### [ABOUT THIS EXERCISE]
Take every line from the records below that includes the word "screenshot".
# # #
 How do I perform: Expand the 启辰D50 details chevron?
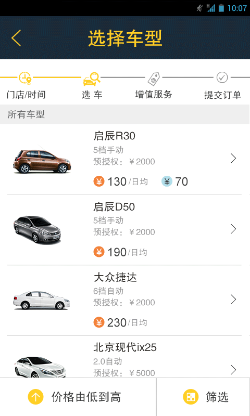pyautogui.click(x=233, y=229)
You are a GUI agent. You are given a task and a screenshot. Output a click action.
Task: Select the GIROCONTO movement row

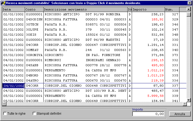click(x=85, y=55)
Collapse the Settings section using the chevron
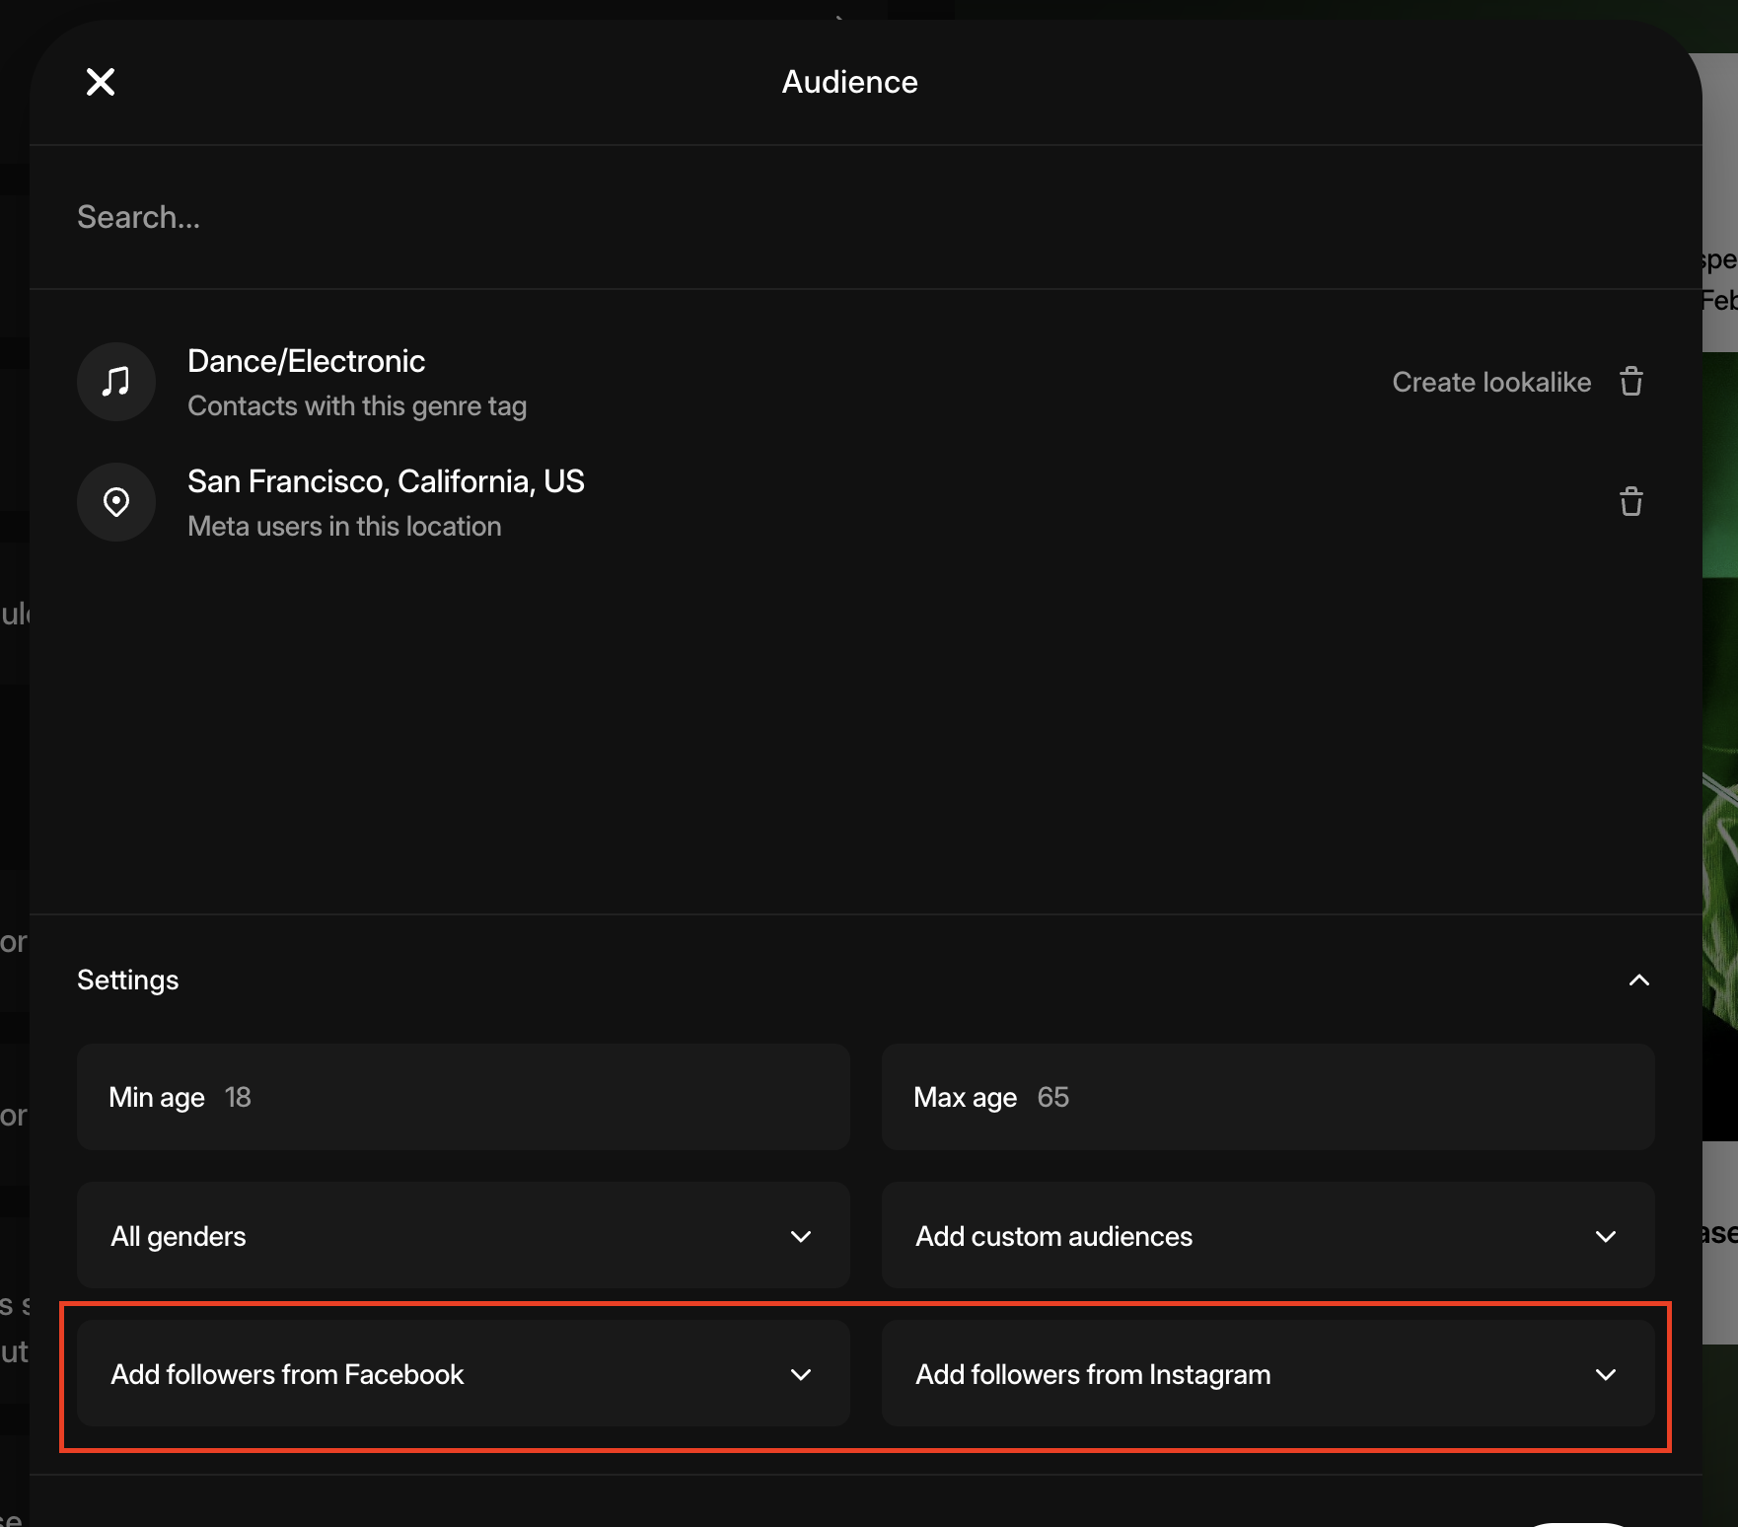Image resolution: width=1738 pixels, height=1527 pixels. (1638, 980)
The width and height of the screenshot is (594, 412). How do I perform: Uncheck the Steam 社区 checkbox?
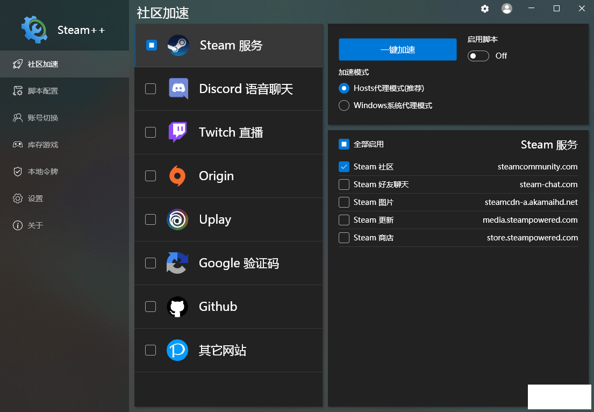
# # #
### [FINAL ANSWER]
You are a GUI agent. You are given a task and a screenshot. Output a click action.
The width and height of the screenshot is (594, 412). How do I perform: Uncheck the Steam 社区 checkbox?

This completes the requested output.